The 11th Workshop on Formal Reasoning in Distributed Algorithms

Date: Tuesday July 23rd, 2024

Location: Montreal, Canada

The workshop is part of CAV 2024 and is organized by Swen Jacobs (CISPA Helmholtz Center for Information Security) and Giuliano Losa (Stellar Development Foundation).

Tentative Schedule

(Click the arrows to display the abstracts)

  • 09:05 — Opening
  • 09:10 to 09:50 — Siddhartha Jayanti, Google Research and AI
    Machine-Verifying Complex and Deployed Multiprocess Data Structures (slides)

    I will talk about machine-verifying the correctness of concurrent data structures via the universal and complete Meta-Configurations Tracking verification method for proving linearizability. We have used this method to prove algorithms with famously complex and future-dependent linearization structures and those which have been impactfully deployed in practice. We demonstrate the simplicity and power of our method by producing proofs of linearizability for the Herlihy-Wing queue and Jayanti’s single-scanner snapshot, as well as a proof of strong linearizability of the Jayanti-Tarjan union-find object, which is deployed in Google's open-source graph mining library to enable the clustering billion-scale data. All three of these proofs are machine-verified by TLAPS (the TLA+ Proof System).

    Bio: Siddhartha Jayanti is a Research Scientist at Google Research, Cambridge, MA. He is an algorithmist, whose work spans distributed systems, machine learning, economics and computing, security, and verification. Siddhartha earned his Ph.D. in Computer Science with a minor in Machine Learning from MIT, where he was advised by Julian Shun. He received his Master's from MIT under the guidance of Costis Daskalakis, and his Bachelor's from Princeton, where his thesis was advised by Robert Tarjan and his research on mathematics in Sanskrit was advised by Manjul Bhargava.

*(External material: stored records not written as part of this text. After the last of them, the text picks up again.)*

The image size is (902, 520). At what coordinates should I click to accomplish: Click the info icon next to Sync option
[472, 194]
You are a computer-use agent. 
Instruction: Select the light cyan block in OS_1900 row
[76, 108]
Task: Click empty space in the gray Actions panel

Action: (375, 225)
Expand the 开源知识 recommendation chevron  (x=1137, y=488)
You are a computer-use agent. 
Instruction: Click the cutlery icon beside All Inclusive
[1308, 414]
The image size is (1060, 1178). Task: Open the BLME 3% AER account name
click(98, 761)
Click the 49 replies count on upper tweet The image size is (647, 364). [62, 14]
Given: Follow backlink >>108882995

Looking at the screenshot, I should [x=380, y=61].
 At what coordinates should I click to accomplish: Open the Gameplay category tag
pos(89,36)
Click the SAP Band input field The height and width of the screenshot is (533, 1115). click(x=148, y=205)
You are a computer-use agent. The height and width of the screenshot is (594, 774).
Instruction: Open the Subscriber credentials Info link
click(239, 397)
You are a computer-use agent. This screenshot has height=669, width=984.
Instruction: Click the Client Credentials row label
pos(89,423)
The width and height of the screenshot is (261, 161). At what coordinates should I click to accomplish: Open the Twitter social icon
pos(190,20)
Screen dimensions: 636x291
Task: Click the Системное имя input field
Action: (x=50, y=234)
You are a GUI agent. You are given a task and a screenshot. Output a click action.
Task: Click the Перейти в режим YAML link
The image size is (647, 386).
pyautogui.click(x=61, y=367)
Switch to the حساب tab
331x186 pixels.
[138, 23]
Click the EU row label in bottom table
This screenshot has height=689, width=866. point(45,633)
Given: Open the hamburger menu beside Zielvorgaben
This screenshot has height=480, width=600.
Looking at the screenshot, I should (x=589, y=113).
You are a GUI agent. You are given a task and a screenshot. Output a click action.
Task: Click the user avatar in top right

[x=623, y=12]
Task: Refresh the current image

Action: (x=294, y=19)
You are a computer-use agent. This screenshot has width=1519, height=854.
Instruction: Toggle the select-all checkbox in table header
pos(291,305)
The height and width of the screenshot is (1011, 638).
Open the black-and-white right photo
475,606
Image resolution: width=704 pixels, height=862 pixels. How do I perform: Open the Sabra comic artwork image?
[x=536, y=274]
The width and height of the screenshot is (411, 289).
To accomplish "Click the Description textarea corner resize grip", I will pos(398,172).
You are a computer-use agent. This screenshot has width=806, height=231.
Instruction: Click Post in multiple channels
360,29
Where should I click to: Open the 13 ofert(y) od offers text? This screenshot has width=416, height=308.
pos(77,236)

  • 09:50 to 10:30 — Nisarg Patel, NYU
    Verification of Lock-free Search Structure Templates (slides)

    Concurrent search structures are a class of concurrent data structures that implement a key-value store. Concurrent search structures are integral components of modern software systems, yet they are notoriously difficult to design and implement. In the context of concurrency, linearizability is the accepted notion of correctness of a data structure. Verifying linearizability of concurrent search structures remains a formidable challenge due to the inherent complexity of the underlying algorithms. So far, verification of these data structures has often led to large, intricate proofs that are hard to comprehend and reuse. In this talk, we focus on lock-free concurrent search structures based on lists and skiplists. For this class of data structures, we present verification techniques that aid modularity and enable proof reuse. The resulting linearizability proofs are fully mechanized in the concurrent separation logic Iris. The proofs are modular and cover the broader design space of the underlying algorithms by parameterizing the verification over aspects such as the low-level representation of nodes and the style of data structure maintenance. As a further technical contribution, we present a mechanization of a recently proposed method for reasoning about future-dependent linearization points using hindsight arguments. The mechanization builds on Iris’ support for prophecy reasoning and user-defined ghost resources. We demonstrate that the method can help to reduce the proof effort compared to direct prophecy-based proofs.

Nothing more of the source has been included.